Entre as principais técnicas utilizadas estão:
- Correção e adubação do solo, com base em análise química detalhada;
- Renovação ou reforma da pastagem, com ressemeadura ou implantação de novas cultivares adaptadas;
- Integração Lavoura-Pecuária-Floresta (ILPF), sistema que aumenta a produtividade por hectare e contribui para reduzir a emissão de gases de efeito estufa;
- Manejo rotacionado, garantindo descanso adequado das áreas e maior longevidade dos piquetes.
Exemplos como o da Fazenda Uberaba, que utiliza o modelo de ILPF, reforçam o potencial do sistema: além de recuperar o solo, a integração melhora a ciclagem de nutrientes, aumenta a produção de forragem e gera créditos ambientais, tornando a pecuária mais eficiente e resiliente.
A estratégia vai ao encontro das metas climáticas do Brasil para a COP30, que está acontecendoem Belém (PA), colocando a pecuária de baixo carbono no centro das discussões internacionais.
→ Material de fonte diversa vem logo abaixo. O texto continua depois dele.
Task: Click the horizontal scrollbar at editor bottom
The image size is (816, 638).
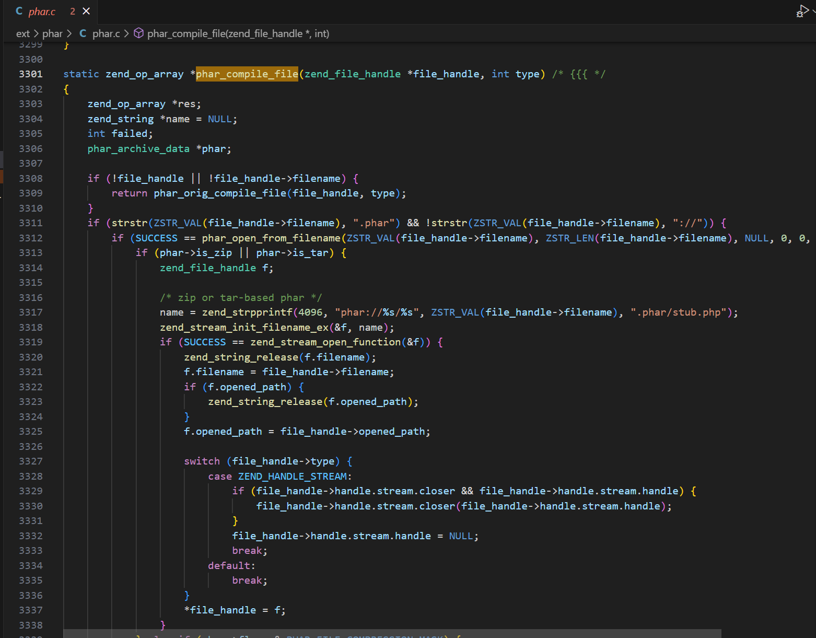Action: tap(392, 633)
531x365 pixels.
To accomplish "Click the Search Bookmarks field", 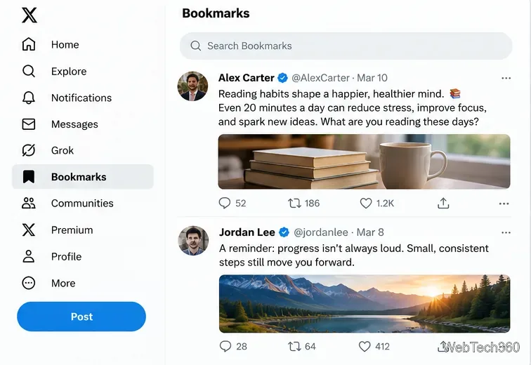I will pyautogui.click(x=346, y=46).
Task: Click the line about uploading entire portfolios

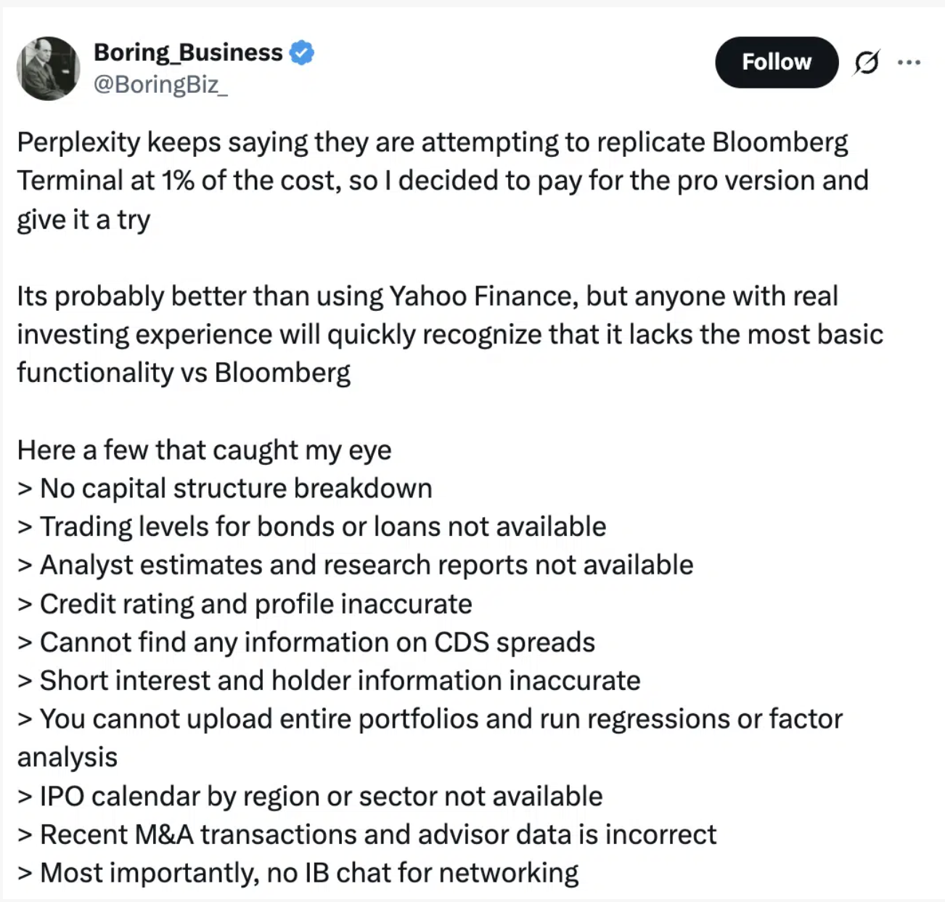Action: [430, 738]
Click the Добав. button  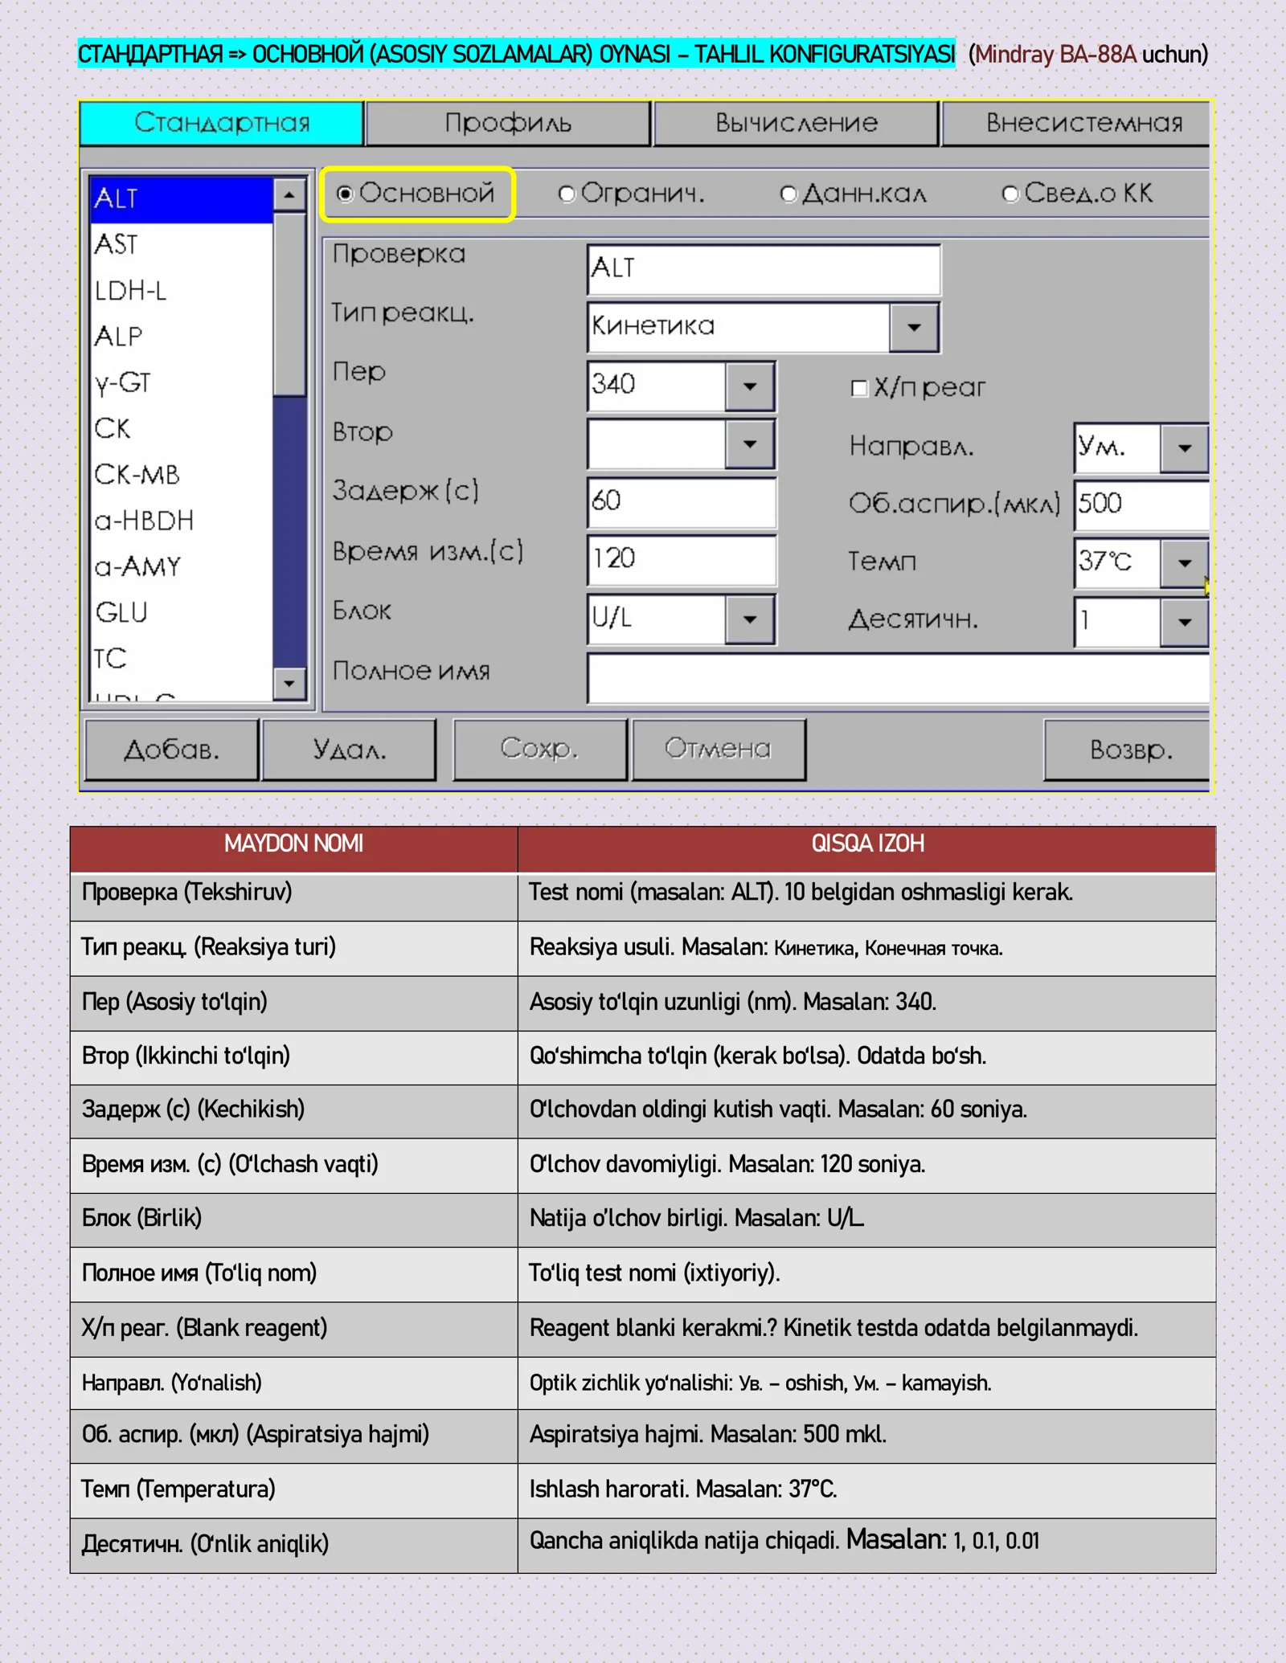click(171, 750)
Rastreabilidade: transparência e mercado premium
Outro movimento que ganha força é a rastreabilidade individual do rebanho, impulsionada pelas novas demandas de consumidores e mercados internacionais. A tecnologia já está presente em unidades de produção do Norte ao Sul do país e permite acompanhar cada animal desde a origem até o produto final.
A rastreabilidade ajuda a:
- Comprovar conformidade ambiental, assegurando que a criação não esteja associada a áreas desmatadas irregularmente;
- Fortalecer iniciativas de carne carbono neutro e carne de baixo impacto ambiental;
- Atender mercados mais exigentes, abrindo caminhos para novos patamares de valorização;
- Ampliar a segurança alimentar e a confiança do consumidor.
Nos últimos meses, grandes redes varejistas começaram a disponibilizar cortes com rastreabilidade completa, o que aumenta a pressão — e também as oportunidades — para o produtor rural brasileiro.
Do desafio ao protagonismo global
Combinadas, as estratégias de recuperação de pastagens e de rastreabilidade se tornam peças-chave para manter o Brasil como líder mundial na produção de carne e leite a pasto, respeitando critérios socioambientais e competitivos.
O país já demonstrou que pode produzir mais, com maior eficiência, e sobretudo sem derrubar uma árvore sequer — caminho que reforça a reputação internacional da agropecuária nacional e prepara o setor para um futuro cada vez mais exigente.